Thread: proof by induction, trigonometric identity help:

  1. #1
    Newbie
    Joined
    Aug 2010
    Posts
    1

    proof by induction, trigonometric identity help:

    first up, sorry if this is the wrong forum to post but i was unsure where to post it under.

    i am trying to prove that:

    $\displaystyle
    1 + 2* sum( cos(ku), k=1 to n) = sin( (2n+1)u/2) / sin(u/2):
    $
    (ment to read sum( cos(ku), k=1 to n))
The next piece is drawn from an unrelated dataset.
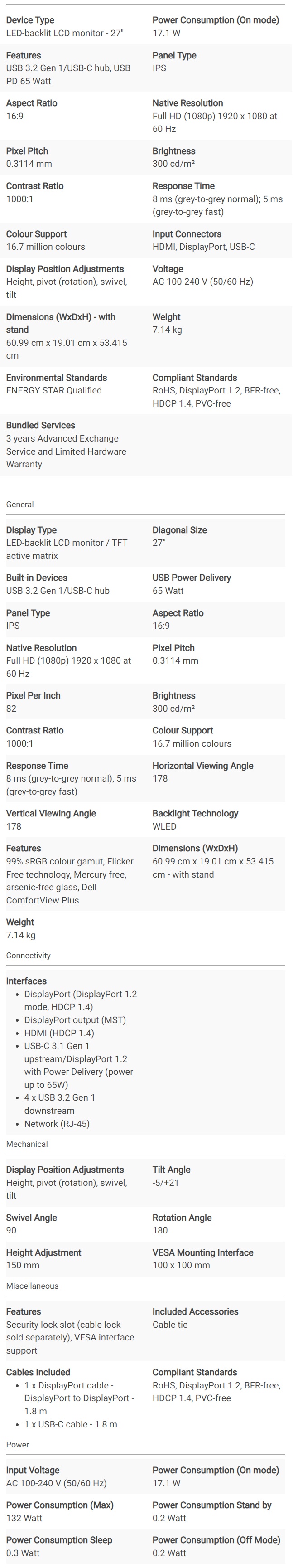Click the USB Power Delivery label
The image size is (293, 1568).
[192, 577]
    my induction assumption is that:
    $\displaystyle
    1 + 2( cos(u) +.....+ cos(ku) ) = sin( ku + u/2)/sin(u/2)
    $

    and so i am trying to reduce:
    $\displaystyle
    sin(ku + u/2)/sin(u/2) + 2cos( ku + u)
    $
    to become
    $\displaystyle
    sin( ku + 3u/2) / sin(u/2)
    $

    this is where i am stuck. any help would be appreciated greatly
    Follow Math Help Forum on Facebook and Google+

  2. #2
    MHF Contributor Also sprach Zarathustra's Avatar
    Joined
    Dec 2009
    From
    Russia
    Posts
    1,506
    Thanks
    1
    A solution without using induction!


    $\displaystyle cos(u) + cos(2u) + cos(3u) + ... + cos(nu)
    $

    Let$\displaystyle T = \Sigma_{k = 1}^ {n}[ cos(ku) ]$


    Multiplying by $\displaystyle 2 sin(\frac{u}{ 2})$:


    $\displaystyle 2T sin(\frac{u}{ 2}) = \Sigma_{k = 1}^ {n}[2 sin(\frac{u}{ 2})cos(ku) ]
    $

    Now, using the identity $\displaystyle 2 sin(\frac{u}{ 2}) cos(ku) = sin( [ \frac{(2k + 1) }{ 2} ]u ) - sin( [ \frac{(2k - 1)}{ 2} ]u )$:


    $\displaystyle 2T sin(\frac{u}{ 2}) = \Sigma_{k = 1}^ {n}[ sin( [ \frac{(2k + 1)}{ 2 }]u ) - sin( [\frac{(2k - 1)} { 2} ]u ) ]$


    Splitting the R.H.S into two separate summations, we will get:

    $\displaystyle 2T sin(\frac{u}{ 2}) = \Sigma_{k = 1}^ {n} [ sin( [\frac{ (2k + 1)} { 2} ]u ) ] - \Sigma_{k = 1}^ {n} sin( [ \frac{(2k - 1)} { 2} ]u ) ]$

    Or:

    $\displaystyle 2T sin(\frac{u}{ 2})) = \Sigma _{k = 2}^ {n } [ sin( [ \frac{(2k - 1)} { 2} ]u ) ] - \Sigma_{k = 1}^ {n} [ sin( [\frac{ (2k - 1)} { 2} ]u ) ]
    $

    The above is telescopic series:

    $\displaystyle 2T sin(\frac{u}{ 2})
    $
    $\displaystyle = sin( [ \frac{(2n + 1)} { 2} ]u ) - sin(\frac{u}{ 2})
    $
    $\displaystyle = sin [\frac{ (2n + 1)} { 2} ]u ) - sin(\frac{u}{ 2})
    $
    $\displaystyle = 2 sin(\frac{nu }{ 2}) cos( \frac{[ n + 1 ]u} { 2} )
    $

    Hence:
    $\displaystyle T =\frac{ sin(\frac{nu}{ 2}) cos( \frac{[ n + 1 ]u} { 2} ) }{sin(\frac{u}{ 2})}$
    Last edited by Also sprach Zarathustra; Aug 8th 2010 at 01:53 AM.
    Follow Math Help Forum on Facebook and Google+

  3. #3
    MHF Contributor
    Prove It's Avatar
    Joined
    Aug 2008
    Posts
    12,880
    Thanks
    1946
    First of all, let's write this in a form that is readable...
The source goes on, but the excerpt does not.